Così, il processo, lunedì mattina ha messo in luce, davanti ai due giudici togati (Marini e Negri) e i sei popolari (4 donne e due uomini), attraverso le parole chiarissime del professore Renato Ariatti, perito della procura, il fatto che De Scisciolo uccise in preda ad un “delirio da rovina”, apice di una “depressione psicotica endogena”, innescata, ma non solo, dalle condizioni della moglie, poichè lui stesso ne soffriva da tempo. Diversi giorni prima del delitto, scrisse due lettere in cui spiegava tutto, le sue ossessioni incontrollate e tanto altro.

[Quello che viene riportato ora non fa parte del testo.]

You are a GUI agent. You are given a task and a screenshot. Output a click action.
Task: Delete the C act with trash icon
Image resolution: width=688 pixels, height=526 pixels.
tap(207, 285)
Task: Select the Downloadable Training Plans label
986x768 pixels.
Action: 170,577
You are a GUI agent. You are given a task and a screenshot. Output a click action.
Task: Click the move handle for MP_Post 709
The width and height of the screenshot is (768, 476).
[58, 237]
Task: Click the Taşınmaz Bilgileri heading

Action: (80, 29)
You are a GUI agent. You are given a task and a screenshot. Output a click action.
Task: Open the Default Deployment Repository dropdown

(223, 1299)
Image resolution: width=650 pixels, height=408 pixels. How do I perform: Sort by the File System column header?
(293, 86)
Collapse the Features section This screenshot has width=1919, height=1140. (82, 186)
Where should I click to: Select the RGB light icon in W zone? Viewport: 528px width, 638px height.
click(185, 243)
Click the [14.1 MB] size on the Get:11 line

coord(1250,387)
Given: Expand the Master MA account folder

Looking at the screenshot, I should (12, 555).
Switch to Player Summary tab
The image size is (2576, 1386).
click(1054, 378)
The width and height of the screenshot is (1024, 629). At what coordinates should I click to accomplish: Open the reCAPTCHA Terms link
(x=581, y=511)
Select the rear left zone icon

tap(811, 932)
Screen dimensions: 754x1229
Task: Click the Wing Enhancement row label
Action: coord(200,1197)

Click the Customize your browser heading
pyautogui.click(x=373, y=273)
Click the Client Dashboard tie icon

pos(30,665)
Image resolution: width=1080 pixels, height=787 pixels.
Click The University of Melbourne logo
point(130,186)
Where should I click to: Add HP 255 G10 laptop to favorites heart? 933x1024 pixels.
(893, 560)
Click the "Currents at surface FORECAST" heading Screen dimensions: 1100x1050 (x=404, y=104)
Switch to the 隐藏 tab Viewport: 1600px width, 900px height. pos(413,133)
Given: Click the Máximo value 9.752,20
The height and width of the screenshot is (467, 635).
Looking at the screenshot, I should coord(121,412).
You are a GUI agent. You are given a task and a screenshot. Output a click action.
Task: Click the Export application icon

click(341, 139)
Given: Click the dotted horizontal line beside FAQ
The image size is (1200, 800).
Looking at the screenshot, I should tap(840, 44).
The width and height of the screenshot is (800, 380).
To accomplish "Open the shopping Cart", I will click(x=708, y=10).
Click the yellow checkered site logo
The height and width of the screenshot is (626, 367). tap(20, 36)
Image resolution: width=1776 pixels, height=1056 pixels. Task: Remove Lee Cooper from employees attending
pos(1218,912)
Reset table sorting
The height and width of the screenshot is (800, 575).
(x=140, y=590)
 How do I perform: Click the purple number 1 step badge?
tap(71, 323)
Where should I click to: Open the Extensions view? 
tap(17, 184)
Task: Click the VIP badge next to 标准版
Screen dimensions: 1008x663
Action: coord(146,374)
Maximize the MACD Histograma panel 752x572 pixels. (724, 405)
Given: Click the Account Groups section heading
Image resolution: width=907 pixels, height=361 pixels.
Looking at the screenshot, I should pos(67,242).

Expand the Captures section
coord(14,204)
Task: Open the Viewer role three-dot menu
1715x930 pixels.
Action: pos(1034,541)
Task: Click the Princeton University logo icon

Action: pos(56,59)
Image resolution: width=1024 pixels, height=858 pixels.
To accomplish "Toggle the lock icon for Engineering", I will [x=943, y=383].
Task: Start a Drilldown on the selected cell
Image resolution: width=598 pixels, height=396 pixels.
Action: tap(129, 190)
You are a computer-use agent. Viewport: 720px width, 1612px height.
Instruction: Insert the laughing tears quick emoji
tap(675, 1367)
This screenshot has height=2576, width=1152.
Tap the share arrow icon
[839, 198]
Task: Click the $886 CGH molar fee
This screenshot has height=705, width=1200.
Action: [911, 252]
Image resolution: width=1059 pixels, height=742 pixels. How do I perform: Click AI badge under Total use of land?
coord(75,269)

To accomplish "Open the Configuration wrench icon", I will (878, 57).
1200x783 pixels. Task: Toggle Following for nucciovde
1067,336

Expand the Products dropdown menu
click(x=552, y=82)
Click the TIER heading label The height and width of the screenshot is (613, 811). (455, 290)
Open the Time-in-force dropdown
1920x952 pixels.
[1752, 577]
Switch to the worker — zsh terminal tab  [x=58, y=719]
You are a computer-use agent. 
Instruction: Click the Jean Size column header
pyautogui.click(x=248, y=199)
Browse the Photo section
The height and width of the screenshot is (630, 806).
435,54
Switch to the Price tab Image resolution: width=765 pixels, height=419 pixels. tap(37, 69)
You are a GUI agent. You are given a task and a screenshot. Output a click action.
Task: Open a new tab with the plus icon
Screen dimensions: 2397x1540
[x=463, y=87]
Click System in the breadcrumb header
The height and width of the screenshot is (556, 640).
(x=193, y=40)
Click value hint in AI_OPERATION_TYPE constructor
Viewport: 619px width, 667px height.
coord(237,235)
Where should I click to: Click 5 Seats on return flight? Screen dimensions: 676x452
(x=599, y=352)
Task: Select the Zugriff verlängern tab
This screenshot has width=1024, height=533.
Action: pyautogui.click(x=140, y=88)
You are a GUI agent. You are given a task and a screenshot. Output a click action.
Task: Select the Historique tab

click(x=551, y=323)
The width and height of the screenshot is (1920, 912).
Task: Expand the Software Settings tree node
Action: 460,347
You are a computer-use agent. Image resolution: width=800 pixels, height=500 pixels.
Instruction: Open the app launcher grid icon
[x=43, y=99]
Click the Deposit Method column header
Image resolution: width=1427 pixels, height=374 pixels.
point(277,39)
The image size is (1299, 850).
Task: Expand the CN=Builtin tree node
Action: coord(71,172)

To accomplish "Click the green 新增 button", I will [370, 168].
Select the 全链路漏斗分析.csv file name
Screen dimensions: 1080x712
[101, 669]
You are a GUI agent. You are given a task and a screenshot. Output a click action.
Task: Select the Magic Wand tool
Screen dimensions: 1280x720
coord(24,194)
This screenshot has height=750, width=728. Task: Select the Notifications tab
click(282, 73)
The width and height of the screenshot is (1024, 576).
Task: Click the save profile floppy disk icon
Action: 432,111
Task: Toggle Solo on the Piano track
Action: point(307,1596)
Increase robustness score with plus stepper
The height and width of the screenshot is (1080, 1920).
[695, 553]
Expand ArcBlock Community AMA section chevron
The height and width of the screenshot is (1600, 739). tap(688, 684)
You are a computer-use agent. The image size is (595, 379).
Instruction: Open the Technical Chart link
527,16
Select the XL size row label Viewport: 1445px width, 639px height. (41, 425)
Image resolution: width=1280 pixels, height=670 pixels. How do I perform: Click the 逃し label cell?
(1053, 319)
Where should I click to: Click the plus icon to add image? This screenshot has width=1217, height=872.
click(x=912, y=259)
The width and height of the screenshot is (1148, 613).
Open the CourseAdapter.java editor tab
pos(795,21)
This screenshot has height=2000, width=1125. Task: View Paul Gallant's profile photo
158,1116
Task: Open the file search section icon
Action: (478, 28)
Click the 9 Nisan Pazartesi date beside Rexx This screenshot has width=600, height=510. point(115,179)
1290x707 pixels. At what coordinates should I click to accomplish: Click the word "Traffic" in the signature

Si sentiva in colpa per il “grosso errore” di aver voluto accudire da solo la moglie: uno sforzo che lo aveva prostrato, assieme a tanto altro: ad esempio, il fatto che avesse assunto due badanti, non in regola per accudire la moglie, lo viveva con vergogna, lui che tutta la vita era stato rigorosissimo con gli obblighi. Quella mattina del 5 aprile, non riuscì più a sostenere tutto questo: spense la luce nella sua mente e la vita della moglie.

Ora per i prossimi 3 anni dovrà essere curato, protetto da sè e per gli altri, perchè ancora troppo pericoloso come hanno stabilito periti e giudici.